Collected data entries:
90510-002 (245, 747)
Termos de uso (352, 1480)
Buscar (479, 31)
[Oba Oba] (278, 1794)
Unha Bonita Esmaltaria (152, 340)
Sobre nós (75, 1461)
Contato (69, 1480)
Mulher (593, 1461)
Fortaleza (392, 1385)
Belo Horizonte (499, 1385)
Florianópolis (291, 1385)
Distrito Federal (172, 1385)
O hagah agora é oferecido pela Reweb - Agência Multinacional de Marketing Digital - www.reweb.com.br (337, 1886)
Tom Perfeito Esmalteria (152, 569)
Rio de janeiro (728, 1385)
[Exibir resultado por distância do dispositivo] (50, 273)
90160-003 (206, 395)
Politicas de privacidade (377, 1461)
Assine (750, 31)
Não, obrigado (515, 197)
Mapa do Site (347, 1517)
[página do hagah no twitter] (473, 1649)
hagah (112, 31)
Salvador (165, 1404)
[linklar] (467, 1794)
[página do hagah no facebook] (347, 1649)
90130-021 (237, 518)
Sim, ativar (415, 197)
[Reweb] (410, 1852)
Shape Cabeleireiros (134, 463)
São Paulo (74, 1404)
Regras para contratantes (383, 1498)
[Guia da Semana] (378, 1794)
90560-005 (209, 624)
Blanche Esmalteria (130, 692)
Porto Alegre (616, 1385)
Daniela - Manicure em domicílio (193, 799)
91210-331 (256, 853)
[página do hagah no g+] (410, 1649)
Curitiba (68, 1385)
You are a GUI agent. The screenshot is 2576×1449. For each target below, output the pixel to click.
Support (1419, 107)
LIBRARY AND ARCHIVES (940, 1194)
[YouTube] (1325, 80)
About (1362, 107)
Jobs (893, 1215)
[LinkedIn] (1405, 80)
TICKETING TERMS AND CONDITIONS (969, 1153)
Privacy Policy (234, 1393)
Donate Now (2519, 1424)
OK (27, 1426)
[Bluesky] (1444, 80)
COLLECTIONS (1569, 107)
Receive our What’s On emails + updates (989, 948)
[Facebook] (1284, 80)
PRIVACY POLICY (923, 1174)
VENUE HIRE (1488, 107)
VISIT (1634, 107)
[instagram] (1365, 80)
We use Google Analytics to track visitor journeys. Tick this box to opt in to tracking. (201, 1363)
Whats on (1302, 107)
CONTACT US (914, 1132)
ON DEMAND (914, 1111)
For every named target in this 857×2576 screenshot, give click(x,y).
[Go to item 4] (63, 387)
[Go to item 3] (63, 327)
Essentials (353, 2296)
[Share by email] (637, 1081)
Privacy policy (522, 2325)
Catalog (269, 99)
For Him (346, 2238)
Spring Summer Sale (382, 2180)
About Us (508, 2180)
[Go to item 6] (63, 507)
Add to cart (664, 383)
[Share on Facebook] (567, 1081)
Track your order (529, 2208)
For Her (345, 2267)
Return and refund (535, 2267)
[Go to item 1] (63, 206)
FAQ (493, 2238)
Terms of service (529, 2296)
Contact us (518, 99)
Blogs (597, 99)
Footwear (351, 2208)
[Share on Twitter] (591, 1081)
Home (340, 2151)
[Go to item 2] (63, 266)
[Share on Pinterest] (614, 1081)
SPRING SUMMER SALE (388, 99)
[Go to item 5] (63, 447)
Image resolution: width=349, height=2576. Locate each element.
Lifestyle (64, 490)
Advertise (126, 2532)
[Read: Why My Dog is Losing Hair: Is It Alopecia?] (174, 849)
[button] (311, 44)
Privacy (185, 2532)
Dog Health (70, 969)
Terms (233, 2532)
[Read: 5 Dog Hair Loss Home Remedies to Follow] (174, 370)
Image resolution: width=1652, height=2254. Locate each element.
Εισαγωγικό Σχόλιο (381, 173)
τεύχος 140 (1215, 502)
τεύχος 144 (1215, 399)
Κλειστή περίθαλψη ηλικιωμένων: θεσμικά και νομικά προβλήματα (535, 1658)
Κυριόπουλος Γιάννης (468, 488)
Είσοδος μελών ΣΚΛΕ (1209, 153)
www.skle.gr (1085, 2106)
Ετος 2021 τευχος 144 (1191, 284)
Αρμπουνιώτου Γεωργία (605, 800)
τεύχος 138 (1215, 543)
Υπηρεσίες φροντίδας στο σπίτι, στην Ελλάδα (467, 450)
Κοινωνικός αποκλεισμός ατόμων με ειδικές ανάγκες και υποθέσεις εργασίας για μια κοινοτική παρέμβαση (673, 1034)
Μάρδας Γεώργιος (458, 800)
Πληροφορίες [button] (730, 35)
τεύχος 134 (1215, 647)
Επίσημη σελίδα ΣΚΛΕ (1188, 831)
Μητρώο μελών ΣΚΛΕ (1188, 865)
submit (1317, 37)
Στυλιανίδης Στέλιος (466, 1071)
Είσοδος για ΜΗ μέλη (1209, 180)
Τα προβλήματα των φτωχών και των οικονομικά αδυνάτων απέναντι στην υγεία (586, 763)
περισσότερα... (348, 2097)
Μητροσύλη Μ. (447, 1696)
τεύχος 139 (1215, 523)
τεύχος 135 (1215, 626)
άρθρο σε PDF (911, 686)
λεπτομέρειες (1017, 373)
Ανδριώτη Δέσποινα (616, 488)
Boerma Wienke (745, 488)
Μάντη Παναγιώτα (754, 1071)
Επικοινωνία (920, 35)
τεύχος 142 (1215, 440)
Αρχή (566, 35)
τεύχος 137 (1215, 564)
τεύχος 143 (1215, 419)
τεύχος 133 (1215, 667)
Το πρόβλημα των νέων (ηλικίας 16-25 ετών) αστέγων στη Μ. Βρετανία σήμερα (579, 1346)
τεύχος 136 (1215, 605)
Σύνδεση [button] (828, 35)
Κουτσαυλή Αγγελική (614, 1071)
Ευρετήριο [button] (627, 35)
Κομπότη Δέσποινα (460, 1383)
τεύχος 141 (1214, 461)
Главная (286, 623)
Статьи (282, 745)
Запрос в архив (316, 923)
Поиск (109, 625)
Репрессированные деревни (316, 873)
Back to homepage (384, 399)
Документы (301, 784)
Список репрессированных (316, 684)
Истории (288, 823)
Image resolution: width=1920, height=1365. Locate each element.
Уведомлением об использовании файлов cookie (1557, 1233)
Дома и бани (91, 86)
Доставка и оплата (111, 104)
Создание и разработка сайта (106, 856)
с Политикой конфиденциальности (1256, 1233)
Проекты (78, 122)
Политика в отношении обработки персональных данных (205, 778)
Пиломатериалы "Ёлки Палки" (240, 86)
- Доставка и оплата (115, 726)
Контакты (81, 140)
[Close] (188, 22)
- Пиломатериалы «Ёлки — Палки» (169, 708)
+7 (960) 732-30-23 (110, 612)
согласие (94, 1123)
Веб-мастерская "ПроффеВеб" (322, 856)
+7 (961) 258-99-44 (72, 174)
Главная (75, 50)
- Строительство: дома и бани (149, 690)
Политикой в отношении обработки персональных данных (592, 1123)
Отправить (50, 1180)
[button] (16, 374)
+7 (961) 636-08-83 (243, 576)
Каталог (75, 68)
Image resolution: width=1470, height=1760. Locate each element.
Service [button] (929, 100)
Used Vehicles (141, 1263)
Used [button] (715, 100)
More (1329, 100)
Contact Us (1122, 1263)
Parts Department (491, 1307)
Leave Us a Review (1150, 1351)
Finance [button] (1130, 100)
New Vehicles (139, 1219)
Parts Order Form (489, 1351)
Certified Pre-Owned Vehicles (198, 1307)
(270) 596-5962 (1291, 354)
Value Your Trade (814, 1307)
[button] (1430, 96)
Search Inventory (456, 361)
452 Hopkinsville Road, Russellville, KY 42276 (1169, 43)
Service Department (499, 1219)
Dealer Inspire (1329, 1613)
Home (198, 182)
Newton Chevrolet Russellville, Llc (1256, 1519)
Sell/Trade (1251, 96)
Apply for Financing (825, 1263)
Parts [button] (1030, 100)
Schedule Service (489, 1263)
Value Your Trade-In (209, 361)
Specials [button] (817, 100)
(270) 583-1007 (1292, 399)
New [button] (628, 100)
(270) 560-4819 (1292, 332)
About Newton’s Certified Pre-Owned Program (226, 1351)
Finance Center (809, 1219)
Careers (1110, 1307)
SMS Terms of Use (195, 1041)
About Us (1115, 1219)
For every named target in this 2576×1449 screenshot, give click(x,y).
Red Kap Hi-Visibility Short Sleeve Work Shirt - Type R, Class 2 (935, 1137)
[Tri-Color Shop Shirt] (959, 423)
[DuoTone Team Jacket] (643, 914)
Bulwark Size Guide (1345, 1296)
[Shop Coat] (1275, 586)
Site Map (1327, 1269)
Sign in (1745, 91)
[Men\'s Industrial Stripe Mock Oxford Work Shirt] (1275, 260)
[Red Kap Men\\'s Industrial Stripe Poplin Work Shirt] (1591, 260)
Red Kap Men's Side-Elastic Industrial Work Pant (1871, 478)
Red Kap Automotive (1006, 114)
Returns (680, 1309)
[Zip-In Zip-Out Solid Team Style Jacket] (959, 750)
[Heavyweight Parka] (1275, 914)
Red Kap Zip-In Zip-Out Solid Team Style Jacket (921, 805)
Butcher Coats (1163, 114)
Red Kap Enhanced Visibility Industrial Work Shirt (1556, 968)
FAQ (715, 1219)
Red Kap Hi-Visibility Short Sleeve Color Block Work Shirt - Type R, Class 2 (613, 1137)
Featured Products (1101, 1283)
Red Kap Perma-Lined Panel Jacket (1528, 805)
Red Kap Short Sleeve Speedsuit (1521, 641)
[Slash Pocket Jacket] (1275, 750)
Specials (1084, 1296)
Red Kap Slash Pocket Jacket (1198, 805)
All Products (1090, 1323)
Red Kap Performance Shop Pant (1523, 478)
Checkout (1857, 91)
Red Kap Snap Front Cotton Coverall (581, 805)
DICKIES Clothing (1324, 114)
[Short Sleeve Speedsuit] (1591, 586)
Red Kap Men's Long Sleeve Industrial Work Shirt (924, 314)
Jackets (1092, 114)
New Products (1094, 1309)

**EXERCISE OBJECTIVE:** Whenever the string "Team" shows up in a line of the entries, copy that line.

**FINAL ANSWER:**
[DuoTone Team Jacket] (643, 914)
[Zip-In Zip-Out Solid Team Style Jacket] (959, 750)
Red Kap Zip-In Zip-Out Solid Team Style Jacket (921, 805)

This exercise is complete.